*** SOURCE MATERIAL

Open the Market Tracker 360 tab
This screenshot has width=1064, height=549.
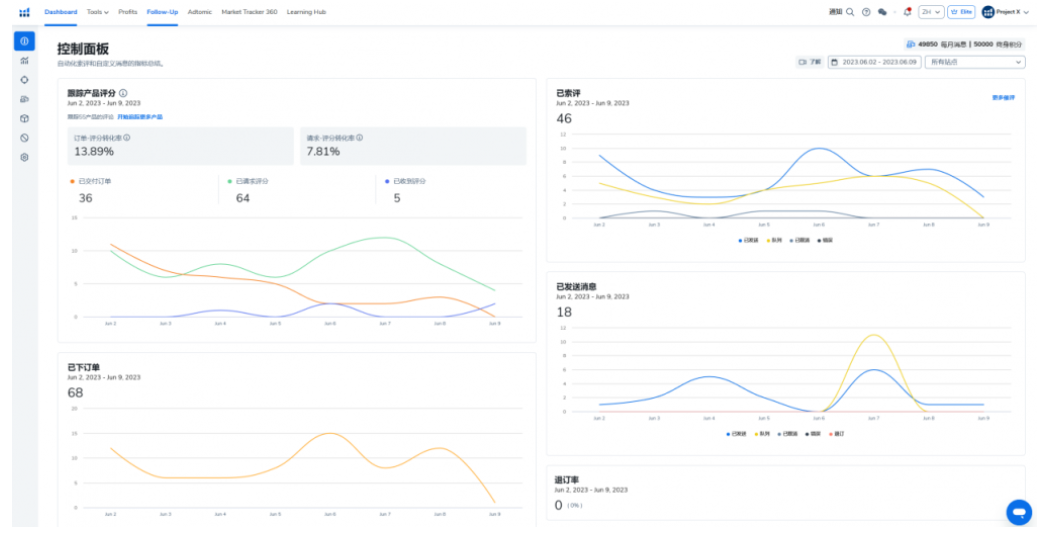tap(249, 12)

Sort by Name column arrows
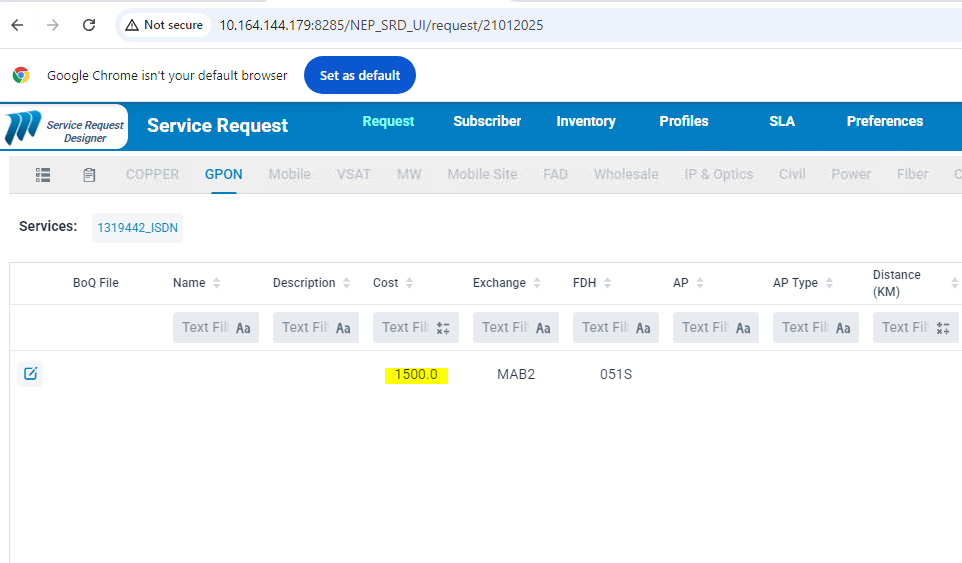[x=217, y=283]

******

Word for word, return all the entries and skip their pictures.

> [ANSWER BELOW]:
Open the Market Tracker 360 tab
This screenshot has width=1064, height=549.
tap(249, 12)

Sort by Name column arrows
[x=217, y=283]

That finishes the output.